(DATA FOR ANALYSIS)

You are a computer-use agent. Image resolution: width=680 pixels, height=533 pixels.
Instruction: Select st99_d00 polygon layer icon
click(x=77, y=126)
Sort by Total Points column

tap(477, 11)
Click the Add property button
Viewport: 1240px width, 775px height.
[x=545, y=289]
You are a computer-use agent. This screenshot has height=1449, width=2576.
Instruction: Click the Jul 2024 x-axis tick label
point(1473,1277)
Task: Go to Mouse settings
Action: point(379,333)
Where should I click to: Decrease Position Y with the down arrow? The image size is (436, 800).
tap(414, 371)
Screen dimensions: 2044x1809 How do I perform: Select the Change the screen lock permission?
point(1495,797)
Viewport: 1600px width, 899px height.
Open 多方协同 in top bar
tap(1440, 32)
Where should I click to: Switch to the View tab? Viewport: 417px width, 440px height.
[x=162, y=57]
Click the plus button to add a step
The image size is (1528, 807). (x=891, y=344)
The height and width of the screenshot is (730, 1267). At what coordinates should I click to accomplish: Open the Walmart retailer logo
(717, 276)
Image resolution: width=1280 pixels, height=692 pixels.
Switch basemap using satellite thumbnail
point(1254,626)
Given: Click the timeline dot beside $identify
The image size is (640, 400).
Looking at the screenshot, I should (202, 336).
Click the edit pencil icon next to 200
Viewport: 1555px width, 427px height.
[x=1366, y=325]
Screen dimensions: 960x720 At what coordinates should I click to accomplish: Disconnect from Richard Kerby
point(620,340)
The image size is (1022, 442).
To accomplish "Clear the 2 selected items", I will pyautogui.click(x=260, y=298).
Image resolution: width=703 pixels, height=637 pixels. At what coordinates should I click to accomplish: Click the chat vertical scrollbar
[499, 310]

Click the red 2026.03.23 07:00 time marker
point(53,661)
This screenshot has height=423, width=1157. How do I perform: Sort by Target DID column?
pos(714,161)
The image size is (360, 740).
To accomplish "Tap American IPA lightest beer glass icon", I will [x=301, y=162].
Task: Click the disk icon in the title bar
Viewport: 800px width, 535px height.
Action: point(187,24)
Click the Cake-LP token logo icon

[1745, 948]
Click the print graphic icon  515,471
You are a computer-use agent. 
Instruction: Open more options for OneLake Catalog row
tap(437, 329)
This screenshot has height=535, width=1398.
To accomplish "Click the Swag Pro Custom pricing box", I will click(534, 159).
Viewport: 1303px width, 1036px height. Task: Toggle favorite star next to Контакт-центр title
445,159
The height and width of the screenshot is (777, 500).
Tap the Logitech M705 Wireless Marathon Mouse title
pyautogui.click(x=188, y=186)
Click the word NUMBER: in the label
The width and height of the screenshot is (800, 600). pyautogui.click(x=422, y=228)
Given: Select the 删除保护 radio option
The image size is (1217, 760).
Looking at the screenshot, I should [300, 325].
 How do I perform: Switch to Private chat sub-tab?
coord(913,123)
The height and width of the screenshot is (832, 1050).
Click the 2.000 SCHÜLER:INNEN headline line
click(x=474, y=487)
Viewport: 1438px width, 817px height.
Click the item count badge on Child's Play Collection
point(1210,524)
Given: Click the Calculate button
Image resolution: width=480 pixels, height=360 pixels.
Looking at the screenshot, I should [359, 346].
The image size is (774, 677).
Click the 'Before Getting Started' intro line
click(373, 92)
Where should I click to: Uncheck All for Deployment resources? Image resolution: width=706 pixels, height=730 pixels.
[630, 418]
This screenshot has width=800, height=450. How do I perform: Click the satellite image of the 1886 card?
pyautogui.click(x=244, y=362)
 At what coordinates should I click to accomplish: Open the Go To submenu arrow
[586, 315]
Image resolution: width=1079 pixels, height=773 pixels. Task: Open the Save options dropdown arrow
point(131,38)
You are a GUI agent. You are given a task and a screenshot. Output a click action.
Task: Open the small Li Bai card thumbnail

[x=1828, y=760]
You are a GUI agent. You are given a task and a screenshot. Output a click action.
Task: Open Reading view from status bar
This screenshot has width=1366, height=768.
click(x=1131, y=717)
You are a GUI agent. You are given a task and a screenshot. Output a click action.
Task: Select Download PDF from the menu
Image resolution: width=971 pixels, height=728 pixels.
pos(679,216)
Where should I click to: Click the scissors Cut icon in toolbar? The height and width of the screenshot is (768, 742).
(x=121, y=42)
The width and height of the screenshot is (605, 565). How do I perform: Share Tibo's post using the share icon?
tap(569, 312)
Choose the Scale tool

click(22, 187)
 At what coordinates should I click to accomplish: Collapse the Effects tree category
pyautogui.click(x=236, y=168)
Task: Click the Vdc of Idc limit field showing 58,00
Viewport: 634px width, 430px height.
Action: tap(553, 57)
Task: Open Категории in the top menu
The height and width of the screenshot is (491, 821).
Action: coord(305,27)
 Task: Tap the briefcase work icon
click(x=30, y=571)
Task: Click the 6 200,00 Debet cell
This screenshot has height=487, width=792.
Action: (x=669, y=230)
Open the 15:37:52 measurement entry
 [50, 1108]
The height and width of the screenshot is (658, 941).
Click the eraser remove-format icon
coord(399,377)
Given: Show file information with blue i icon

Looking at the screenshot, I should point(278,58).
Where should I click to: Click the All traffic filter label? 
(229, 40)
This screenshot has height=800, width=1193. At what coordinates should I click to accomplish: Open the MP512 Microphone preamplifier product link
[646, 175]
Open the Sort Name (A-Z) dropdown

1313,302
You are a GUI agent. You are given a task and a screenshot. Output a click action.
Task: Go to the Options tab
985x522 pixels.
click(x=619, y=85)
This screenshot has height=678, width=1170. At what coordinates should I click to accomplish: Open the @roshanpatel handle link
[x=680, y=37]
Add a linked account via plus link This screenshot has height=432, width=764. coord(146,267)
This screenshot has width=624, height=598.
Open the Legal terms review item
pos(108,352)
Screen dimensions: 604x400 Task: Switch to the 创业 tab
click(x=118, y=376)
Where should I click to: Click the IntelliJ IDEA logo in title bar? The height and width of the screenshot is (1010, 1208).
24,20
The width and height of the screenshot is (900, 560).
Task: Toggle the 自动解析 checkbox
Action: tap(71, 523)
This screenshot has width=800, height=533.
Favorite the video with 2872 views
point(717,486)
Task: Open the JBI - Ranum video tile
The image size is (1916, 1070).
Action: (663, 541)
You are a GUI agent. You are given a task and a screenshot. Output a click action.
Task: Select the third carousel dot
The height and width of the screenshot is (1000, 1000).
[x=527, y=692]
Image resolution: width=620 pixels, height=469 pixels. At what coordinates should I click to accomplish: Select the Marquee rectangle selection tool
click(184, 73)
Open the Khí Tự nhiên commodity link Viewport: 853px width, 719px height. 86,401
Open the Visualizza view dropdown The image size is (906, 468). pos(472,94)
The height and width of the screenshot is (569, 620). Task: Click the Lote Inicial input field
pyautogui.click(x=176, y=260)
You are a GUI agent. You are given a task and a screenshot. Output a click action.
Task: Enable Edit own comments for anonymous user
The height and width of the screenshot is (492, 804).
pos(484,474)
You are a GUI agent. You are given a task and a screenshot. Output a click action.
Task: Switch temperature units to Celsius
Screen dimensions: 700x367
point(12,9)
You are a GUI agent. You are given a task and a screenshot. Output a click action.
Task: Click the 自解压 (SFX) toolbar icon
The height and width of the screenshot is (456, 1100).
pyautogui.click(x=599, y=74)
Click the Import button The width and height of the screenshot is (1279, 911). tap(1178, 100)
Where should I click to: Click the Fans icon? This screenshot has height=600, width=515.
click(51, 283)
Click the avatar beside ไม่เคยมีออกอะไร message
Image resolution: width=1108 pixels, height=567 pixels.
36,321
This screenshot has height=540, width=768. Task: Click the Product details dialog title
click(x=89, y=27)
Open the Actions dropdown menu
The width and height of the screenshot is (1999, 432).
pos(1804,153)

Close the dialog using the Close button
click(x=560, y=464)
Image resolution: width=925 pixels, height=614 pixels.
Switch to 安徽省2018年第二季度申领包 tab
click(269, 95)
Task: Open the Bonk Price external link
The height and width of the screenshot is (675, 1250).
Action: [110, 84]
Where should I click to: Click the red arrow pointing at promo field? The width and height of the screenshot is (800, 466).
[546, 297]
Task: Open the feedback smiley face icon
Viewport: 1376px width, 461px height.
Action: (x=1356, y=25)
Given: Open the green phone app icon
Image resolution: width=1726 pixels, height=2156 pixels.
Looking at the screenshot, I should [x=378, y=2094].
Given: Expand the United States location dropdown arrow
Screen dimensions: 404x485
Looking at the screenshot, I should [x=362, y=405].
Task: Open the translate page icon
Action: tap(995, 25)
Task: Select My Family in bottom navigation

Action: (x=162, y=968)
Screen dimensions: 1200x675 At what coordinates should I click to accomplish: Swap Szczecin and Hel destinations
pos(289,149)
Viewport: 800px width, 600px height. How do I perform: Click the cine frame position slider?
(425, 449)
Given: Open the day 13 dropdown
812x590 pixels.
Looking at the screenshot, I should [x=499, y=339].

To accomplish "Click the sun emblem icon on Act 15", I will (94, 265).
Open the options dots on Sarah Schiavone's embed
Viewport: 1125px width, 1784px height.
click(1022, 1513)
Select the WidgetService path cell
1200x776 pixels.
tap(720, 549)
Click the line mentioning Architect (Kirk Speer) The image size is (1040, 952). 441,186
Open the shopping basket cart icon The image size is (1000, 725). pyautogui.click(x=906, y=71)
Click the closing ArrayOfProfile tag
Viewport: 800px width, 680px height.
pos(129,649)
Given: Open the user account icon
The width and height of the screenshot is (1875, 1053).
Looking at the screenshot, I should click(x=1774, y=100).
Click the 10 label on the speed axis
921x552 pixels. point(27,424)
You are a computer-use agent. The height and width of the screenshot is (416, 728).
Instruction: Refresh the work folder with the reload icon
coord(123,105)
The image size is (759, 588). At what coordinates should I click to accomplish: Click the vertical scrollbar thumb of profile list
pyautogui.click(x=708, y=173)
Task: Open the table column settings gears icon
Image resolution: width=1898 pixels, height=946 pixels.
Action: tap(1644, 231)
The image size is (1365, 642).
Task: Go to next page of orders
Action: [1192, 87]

(End DATA FOR ANALYSIS)

_EXERCISE INSTRUCTIONS_
Filter the material above down to the lines that hold the word "account".

_RESPONSE TO THE EXERCISE_
Add a linked account via plus link This screenshot has height=432, width=764. coord(146,267)
Given: Open the user account icon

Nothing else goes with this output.